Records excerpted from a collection
##############################

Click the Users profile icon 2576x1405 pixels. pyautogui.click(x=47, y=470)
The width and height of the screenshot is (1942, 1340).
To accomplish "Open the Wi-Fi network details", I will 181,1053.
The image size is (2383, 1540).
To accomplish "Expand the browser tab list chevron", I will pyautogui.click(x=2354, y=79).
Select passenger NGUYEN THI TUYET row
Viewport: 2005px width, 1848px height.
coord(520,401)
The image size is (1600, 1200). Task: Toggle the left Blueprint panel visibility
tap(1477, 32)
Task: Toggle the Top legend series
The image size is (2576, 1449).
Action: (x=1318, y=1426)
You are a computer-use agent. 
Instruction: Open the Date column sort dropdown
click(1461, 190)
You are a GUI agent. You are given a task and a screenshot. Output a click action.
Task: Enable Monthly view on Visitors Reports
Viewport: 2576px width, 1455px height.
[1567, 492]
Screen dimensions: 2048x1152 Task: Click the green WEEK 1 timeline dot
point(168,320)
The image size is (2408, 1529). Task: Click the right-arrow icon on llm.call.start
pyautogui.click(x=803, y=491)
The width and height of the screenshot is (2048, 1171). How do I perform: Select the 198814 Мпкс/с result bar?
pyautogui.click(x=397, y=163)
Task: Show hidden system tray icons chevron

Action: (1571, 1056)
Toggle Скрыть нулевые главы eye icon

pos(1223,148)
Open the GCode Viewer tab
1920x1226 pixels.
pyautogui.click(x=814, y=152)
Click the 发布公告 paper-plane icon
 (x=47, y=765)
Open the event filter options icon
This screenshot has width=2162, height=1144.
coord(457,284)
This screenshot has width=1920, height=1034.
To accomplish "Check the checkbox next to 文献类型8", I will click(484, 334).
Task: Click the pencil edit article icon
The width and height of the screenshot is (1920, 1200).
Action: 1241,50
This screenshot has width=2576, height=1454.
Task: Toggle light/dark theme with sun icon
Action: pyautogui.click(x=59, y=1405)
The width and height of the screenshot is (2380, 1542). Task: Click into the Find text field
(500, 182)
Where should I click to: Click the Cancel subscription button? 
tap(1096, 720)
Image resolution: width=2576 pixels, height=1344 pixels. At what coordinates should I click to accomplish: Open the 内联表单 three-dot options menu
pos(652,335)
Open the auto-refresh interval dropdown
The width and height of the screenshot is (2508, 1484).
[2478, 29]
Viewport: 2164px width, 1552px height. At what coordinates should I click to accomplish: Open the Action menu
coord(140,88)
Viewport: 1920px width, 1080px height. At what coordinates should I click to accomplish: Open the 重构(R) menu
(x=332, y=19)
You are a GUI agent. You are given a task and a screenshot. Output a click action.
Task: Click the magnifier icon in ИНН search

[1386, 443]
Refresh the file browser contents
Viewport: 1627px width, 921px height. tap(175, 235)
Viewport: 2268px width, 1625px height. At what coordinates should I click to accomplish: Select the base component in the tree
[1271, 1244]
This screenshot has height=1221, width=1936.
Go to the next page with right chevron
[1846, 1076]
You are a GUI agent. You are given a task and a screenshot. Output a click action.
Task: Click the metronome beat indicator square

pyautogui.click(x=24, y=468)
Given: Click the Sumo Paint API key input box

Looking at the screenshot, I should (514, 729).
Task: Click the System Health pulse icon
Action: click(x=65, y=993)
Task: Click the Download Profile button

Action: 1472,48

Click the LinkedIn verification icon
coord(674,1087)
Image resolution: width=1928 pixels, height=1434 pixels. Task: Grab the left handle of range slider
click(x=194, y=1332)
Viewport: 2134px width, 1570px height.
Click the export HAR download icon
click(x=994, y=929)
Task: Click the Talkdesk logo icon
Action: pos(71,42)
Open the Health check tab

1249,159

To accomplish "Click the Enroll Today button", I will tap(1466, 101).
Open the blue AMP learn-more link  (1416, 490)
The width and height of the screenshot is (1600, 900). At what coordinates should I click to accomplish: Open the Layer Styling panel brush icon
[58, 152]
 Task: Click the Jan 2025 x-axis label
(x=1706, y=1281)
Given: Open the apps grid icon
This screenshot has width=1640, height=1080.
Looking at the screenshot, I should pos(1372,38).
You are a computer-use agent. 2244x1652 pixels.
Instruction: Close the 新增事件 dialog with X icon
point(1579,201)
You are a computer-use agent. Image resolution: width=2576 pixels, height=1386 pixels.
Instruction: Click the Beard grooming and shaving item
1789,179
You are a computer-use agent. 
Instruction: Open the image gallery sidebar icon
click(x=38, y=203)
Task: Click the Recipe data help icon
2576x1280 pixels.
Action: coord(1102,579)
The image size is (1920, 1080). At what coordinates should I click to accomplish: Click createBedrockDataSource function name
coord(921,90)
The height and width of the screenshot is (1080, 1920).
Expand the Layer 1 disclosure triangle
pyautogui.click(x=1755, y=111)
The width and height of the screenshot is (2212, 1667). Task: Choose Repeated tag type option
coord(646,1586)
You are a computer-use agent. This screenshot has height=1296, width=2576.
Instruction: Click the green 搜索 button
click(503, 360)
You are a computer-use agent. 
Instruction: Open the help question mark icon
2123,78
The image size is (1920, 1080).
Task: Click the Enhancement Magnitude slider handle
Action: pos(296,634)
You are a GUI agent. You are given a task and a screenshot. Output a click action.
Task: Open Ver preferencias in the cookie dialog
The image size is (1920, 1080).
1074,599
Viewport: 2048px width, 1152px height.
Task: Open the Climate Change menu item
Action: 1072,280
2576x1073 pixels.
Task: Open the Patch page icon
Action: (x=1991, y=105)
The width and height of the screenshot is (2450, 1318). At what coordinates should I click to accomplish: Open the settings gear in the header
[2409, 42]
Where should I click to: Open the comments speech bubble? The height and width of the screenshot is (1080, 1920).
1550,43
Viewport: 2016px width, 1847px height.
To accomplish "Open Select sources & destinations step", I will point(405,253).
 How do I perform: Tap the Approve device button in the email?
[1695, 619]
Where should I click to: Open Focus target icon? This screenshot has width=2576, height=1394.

##############################

REQUIREMENT:
All lines above from the one with "1920x1226 pixels." to the one with "Task: Click the pencil edit article icon", inclusive, should be copied exactly, and no other lines.

ANSWER BOX:
1920x1226 pixels.
pyautogui.click(x=814, y=152)
Click the 发布公告 paper-plane icon
 (x=47, y=765)
Open the event filter options icon
This screenshot has width=2162, height=1144.
coord(457,284)
This screenshot has width=1920, height=1034.
To accomplish "Check the checkbox next to 文献类型8", I will click(484, 334).
Task: Click the pencil edit article icon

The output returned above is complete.